Evreni anlamlandırma ve adlandırma, insanın tinsel varlığıyla ilgili bir problemidir. Kendisini görünür hale getirmeye çalışan her insan, bir varoluş bilinciyle hareket eder. Ben’in bulanıklığı, bu varoluş sürecinde giderilebilir. Problemin üstesinden gelmeye çalıştıkça, ‘ben’ bir görünürlük elde etmeye başlar ve evrenin belirsizliğine karşı bir şeyler söyleyebilir konuma geçer. Çünkü evrenin adlandırılması, insanın anlamlandırılmasından geçer.
Yücel Kayıran da, öznenin “benlik oluşumu”na, varoluşun imkânlarını zorlayarak ulaşmaya çalışır. Bulmaya çıktığı öznenin içinden söylemler geliştirir. Kayıran şiiri de bu söylemlerin bir probleme dönüşmüş halidir. Çünkü ben’in eksikliğini bertaraf etme, ontolojik bir problemdir Kayıran’da. Felsefi şiir poetikası da bu problemin topografyasıdır.
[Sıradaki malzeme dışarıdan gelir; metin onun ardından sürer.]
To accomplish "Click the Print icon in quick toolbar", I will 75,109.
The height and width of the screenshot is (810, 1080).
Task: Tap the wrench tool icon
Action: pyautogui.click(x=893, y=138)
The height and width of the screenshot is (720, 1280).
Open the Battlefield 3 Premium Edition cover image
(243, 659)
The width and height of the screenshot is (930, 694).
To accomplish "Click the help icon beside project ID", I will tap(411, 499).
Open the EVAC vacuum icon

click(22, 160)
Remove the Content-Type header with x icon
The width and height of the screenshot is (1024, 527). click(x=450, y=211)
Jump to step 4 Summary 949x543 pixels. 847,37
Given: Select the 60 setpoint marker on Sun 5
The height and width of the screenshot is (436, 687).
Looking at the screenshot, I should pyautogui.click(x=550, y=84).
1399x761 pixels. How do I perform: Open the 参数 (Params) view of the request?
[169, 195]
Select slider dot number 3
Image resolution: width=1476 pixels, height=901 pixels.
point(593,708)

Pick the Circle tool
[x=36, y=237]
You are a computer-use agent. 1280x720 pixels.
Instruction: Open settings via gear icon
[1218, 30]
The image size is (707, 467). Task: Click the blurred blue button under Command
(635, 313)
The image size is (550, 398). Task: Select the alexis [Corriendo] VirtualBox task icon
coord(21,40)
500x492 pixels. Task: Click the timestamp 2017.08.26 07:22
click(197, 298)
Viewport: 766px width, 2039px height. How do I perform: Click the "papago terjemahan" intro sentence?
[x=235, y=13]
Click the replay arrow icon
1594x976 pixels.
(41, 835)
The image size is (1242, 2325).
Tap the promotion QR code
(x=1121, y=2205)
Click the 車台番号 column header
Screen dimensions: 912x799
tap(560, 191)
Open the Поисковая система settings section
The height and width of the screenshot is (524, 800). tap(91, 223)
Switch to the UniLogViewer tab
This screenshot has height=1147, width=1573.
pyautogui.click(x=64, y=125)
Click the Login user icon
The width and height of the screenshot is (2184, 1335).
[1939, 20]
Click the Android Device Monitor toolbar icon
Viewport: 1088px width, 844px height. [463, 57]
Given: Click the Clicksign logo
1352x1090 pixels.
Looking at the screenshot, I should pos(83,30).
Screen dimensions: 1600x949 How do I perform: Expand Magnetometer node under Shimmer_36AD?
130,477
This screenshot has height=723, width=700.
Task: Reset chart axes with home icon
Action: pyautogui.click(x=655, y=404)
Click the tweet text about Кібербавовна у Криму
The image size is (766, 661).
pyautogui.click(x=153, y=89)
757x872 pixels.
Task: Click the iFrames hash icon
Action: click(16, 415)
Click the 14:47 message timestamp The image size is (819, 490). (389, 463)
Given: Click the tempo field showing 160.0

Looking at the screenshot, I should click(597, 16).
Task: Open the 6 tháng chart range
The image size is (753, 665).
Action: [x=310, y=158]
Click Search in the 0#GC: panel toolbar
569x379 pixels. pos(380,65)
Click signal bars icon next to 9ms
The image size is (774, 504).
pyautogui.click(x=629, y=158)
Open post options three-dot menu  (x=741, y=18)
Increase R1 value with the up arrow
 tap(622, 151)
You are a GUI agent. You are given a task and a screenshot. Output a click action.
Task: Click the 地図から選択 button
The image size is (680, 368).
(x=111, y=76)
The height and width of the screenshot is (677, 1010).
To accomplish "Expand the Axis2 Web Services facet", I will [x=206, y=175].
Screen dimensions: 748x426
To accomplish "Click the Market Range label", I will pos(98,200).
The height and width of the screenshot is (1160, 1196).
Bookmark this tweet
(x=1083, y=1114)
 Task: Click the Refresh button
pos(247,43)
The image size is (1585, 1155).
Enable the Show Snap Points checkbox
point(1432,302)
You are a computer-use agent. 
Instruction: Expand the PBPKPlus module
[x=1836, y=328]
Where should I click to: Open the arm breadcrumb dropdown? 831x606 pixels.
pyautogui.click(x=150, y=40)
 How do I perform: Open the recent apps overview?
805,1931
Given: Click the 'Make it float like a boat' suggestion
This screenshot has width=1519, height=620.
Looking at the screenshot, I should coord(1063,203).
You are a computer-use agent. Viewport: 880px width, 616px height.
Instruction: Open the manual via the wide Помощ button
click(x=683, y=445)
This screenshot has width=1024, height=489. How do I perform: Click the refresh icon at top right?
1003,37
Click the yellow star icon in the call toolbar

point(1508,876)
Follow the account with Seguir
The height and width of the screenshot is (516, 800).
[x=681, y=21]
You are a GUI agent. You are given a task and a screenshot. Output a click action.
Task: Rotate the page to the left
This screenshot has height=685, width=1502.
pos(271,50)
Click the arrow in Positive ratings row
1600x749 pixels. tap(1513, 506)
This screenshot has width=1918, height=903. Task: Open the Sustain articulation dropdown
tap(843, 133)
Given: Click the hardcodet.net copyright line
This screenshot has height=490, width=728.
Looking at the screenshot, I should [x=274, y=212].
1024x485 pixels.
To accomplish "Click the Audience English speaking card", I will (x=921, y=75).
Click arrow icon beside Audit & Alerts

Kayıran, şiir mantığını kurarken, bir varolma dürtüsüyle hareket eder ve hep bir eksilme durumuyla karşımızda belirir. Gidip de gelmeyen bir şeyler varmış duygusu uyandırır insanda. Kendi ben’ini ararken, dâhil olmak ya da dâhil etmek istediği hallerin içinden yazıyormuş gibi durur. Uzaklaşılan ya da kavuşulması mümkün olmayan birileri vardır hep Kayıran şiirinde. Geçmiş algısı, hem şiirinde hem belleğinde hep yitirdiklerinin arkasından gitmek, kendisini onlara lehimlemek şeklinde yer edinir. Bundandır ki Kayıran şiiri için “eksilenlerin masumiyeti”ne odaklandığını söylememiz ve bunu bu şekilde adlandırmamız yerinde bir tespit olur. Bu ifade, şairin hafızasında duranların karşılığı olarak şiirde kendisini gösterir: “Kaybolduğumda beni kimse aramayacaktı / kim kaldı yitirmediğim şimdi benim içimde” (Köpeklerin Yaşamı).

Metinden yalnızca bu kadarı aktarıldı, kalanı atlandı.